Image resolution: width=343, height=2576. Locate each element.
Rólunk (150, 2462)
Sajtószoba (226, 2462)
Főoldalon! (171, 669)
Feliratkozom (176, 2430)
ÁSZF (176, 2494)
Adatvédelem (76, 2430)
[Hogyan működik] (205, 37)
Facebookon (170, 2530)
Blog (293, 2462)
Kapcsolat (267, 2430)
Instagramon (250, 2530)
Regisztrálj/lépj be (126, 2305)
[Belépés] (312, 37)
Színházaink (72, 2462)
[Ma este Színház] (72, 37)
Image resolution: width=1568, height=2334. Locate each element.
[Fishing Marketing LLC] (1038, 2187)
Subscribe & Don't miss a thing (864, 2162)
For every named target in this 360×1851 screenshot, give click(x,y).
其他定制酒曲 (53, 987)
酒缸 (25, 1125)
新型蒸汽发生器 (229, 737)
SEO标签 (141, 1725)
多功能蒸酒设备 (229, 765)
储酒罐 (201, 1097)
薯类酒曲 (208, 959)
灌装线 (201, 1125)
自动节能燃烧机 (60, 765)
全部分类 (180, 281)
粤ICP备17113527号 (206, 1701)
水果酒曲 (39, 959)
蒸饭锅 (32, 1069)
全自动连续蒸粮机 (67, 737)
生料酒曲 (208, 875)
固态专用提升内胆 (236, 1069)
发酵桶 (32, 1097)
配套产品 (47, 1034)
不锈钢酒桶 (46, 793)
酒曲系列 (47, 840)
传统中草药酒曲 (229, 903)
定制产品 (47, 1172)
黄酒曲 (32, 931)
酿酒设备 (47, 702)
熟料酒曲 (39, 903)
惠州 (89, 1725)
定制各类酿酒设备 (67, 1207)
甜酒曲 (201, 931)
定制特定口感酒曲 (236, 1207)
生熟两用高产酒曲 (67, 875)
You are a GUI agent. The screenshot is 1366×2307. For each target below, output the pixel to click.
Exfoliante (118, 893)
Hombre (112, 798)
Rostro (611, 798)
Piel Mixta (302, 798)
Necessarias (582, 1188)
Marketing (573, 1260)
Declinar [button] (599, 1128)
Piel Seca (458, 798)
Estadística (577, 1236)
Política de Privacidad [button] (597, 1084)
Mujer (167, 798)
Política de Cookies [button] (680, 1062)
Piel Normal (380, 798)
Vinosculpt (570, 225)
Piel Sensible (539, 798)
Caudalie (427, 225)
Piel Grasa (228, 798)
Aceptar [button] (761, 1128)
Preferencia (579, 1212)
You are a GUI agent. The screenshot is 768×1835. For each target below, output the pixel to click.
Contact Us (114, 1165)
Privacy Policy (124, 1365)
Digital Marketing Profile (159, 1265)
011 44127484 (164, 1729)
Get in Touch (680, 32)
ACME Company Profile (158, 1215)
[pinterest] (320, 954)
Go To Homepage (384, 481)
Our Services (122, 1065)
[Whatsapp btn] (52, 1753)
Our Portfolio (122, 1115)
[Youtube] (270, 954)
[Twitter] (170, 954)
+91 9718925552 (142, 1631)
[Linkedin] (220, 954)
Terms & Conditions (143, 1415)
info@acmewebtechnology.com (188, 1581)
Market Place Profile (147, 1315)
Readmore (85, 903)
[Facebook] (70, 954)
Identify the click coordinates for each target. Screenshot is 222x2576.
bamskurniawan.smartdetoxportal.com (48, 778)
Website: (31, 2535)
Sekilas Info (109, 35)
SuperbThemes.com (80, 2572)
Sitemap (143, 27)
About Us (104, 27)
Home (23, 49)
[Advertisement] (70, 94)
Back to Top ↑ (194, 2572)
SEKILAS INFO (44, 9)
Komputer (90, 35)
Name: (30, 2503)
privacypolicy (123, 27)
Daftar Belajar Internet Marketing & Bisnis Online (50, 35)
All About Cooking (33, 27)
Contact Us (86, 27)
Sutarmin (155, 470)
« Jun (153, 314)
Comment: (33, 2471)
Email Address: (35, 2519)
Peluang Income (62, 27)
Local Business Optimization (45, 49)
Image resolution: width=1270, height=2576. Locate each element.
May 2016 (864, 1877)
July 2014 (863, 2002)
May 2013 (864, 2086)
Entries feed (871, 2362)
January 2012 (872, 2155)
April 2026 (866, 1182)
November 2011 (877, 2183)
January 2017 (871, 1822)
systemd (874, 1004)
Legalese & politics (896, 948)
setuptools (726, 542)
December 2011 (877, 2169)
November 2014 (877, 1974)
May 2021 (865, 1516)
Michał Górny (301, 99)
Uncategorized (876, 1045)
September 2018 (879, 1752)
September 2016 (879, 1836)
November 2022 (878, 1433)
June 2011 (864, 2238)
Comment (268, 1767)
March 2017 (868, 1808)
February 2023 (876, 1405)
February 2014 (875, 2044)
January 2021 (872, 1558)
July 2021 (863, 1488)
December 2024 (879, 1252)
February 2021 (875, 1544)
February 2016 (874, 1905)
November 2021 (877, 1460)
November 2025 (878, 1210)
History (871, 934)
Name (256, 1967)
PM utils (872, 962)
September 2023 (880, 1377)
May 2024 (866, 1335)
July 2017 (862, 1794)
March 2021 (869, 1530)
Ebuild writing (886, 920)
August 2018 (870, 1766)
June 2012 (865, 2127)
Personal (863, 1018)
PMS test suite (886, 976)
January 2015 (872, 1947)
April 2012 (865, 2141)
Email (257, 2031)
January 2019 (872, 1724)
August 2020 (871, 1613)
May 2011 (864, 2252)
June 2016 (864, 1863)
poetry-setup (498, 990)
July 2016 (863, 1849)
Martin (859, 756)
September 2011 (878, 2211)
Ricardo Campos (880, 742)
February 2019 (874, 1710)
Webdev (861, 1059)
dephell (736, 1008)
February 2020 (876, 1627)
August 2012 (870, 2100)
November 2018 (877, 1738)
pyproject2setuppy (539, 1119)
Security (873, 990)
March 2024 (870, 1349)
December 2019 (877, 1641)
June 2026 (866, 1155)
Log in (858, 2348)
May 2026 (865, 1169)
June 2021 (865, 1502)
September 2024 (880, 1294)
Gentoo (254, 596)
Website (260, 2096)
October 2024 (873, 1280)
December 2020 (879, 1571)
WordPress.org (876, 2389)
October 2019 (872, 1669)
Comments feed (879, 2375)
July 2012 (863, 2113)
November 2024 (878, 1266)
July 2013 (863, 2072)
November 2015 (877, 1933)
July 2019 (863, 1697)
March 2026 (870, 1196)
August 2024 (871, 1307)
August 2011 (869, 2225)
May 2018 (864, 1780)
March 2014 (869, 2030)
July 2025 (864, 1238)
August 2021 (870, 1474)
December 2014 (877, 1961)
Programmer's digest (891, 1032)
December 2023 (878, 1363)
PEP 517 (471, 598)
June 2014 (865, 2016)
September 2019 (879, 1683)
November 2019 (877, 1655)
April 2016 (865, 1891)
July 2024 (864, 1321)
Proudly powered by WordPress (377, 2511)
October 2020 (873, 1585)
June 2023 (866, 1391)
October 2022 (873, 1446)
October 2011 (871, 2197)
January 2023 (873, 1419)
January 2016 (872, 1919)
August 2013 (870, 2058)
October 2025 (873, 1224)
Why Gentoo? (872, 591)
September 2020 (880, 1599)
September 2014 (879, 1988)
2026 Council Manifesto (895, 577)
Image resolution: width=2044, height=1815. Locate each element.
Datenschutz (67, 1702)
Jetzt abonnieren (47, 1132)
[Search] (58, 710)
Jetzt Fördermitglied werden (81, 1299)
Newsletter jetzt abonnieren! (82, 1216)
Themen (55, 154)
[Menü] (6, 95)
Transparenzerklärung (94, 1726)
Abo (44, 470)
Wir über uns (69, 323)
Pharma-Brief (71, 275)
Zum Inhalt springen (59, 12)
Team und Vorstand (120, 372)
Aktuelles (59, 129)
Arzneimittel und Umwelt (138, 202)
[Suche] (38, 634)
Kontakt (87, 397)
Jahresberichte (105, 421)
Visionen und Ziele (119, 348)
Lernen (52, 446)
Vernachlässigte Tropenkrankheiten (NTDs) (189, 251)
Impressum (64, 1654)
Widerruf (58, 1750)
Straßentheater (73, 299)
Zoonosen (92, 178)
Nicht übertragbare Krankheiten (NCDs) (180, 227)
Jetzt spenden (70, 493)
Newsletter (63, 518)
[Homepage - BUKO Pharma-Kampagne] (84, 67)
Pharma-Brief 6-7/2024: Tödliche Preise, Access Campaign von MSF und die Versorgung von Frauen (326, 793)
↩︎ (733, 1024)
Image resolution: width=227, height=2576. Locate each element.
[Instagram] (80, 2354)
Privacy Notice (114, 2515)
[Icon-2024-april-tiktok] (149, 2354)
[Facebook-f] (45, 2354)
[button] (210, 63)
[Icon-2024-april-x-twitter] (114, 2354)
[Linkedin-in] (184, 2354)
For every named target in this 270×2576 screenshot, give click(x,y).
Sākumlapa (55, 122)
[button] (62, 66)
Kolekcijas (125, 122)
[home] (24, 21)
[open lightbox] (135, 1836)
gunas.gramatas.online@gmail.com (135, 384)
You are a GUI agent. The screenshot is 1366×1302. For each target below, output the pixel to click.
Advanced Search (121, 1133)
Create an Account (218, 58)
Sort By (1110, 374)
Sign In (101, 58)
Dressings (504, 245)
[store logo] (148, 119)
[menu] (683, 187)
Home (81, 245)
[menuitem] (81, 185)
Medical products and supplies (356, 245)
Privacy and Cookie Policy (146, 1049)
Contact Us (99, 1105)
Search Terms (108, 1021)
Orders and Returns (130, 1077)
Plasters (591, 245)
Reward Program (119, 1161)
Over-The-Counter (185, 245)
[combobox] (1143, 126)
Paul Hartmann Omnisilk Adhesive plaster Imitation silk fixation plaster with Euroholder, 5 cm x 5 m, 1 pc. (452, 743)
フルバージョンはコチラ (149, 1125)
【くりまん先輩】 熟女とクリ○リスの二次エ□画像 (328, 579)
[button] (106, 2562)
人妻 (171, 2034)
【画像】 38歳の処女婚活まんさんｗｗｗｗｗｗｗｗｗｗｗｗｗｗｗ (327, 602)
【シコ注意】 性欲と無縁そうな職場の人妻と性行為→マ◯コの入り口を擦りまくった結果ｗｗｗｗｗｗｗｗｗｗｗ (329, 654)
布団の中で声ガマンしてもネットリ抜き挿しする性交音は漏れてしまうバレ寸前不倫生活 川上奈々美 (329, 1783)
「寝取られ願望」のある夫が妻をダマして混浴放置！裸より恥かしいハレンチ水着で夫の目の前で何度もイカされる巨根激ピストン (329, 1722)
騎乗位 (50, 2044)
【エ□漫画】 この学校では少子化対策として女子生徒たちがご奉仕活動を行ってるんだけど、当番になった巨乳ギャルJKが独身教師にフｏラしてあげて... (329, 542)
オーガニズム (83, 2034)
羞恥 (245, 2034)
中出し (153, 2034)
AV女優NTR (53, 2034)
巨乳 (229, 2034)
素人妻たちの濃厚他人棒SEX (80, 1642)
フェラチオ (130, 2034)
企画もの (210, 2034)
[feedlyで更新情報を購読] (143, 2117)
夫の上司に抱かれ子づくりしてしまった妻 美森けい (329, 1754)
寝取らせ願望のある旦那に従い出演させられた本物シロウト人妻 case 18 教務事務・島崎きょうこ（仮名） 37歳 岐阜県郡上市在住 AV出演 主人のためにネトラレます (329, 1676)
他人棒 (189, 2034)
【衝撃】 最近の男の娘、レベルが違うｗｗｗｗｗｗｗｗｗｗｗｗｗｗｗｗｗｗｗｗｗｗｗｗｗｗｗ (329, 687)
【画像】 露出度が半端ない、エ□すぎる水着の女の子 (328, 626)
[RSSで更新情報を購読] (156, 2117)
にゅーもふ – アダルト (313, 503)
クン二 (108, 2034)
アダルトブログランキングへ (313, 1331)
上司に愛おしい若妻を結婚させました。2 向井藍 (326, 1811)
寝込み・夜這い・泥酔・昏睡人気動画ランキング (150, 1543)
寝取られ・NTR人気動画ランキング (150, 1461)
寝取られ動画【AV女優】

○ ○ ○ ○ ○

Find the line with "Kapcsolat (267, 2430)" in the material above. Reproduce it and each line after it up to and including the line with "bamskurniawan.smartdetoxportal.com (48, 778)".

● Answer below
Kapcsolat (267, 2430)
Instagramon (250, 2530)
Regisztrálj/lépj be (126, 2305)
[Belépés] (312, 37)
Színházaink (72, 2462)
[Ma este Színház] (72, 37)
Image resolution: width=1568, height=2334. Locate each element.
[Fishing Marketing LLC] (1038, 2187)
Subscribe & Don't miss a thing (864, 2162)
For every named target in this 360×1851 screenshot, give click(x,y).
其他定制酒曲 (53, 987)
酒缸 (25, 1125)
新型蒸汽发生器 (229, 737)
SEO标签 (141, 1725)
多功能蒸酒设备 (229, 765)
储酒罐 (201, 1097)
薯类酒曲 (208, 959)
灌装线 (201, 1125)
自动节能燃烧机 (60, 765)
全部分类 (180, 281)
粤ICP备17113527号 (206, 1701)
水果酒曲 (39, 959)
蒸饭锅 (32, 1069)
全自动连续蒸粮机 (67, 737)
生料酒曲 (208, 875)
固态专用提升内胆 (236, 1069)
发酵桶 (32, 1097)
配套产品 (47, 1034)
不锈钢酒桶 (46, 793)
酒曲系列 (47, 840)
传统中草药酒曲 (229, 903)
定制产品 (47, 1172)
黄酒曲 (32, 931)
酿酒设备 (47, 702)
熟料酒曲 (39, 903)
惠州 (89, 1725)
定制各类酿酒设备 (67, 1207)
甜酒曲 (201, 931)
定制特定口感酒曲 (236, 1207)
生熟两用高产酒曲 (67, 875)
You are a GUI agent. The screenshot is 1366×2307. For each target below, output the pixel to click.
Exfoliante (118, 893)
Hombre (112, 798)
Rostro (611, 798)
Piel Mixta (302, 798)
Necessarias (582, 1188)
Marketing (573, 1260)
Declinar [button] (599, 1128)
Piel Seca (458, 798)
Estadística (577, 1236)
Política de Privacidad [button] (597, 1084)
Mujer (167, 798)
Política de Cookies [button] (680, 1062)
Piel Normal (380, 798)
Vinosculpt (570, 225)
Piel Sensible (539, 798)
Caudalie (427, 225)
Piel Grasa (228, 798)
Aceptar [button] (761, 1128)
Preferencia (579, 1212)
You are a GUI agent. The screenshot is 768×1835. For each target below, output the pixel to click.
Contact Us (114, 1165)
Privacy Policy (124, 1365)
Digital Marketing Profile (159, 1265)
011 44127484 (164, 1729)
Get in Touch (680, 32)
ACME Company Profile (158, 1215)
[pinterest] (320, 954)
Go To Homepage (384, 481)
Our Services (122, 1065)
[Whatsapp btn] (52, 1753)
Our Portfolio (122, 1115)
[Youtube] (270, 954)
[Twitter] (170, 954)
+91 9718925552 (142, 1631)
[Linkedin] (220, 954)
Terms & Conditions (143, 1415)
info@acmewebtechnology.com (188, 1581)
Market Place Profile (147, 1315)
Readmore (85, 903)
[Facebook] (70, 954)
Identify the click coordinates for each target. Screenshot is 222x2576.
bamskurniawan.smartdetoxportal.com (48, 778)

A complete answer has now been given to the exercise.